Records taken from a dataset

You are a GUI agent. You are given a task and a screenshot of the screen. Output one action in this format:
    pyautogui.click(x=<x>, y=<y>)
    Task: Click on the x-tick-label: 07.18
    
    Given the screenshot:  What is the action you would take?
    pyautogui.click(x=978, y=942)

Work task
Reproduce all of the material above word for word, line by line.

Your solution
You are a GUI agent. You are given a task and a screenshot of the screen. Output one action in this format:
    pyautogui.click(x=<x>, y=<y>)
    Task: Click on the x-tick-label: 07.18
    
    Given the screenshot:  What is the action you would take?
    pyautogui.click(x=978, y=942)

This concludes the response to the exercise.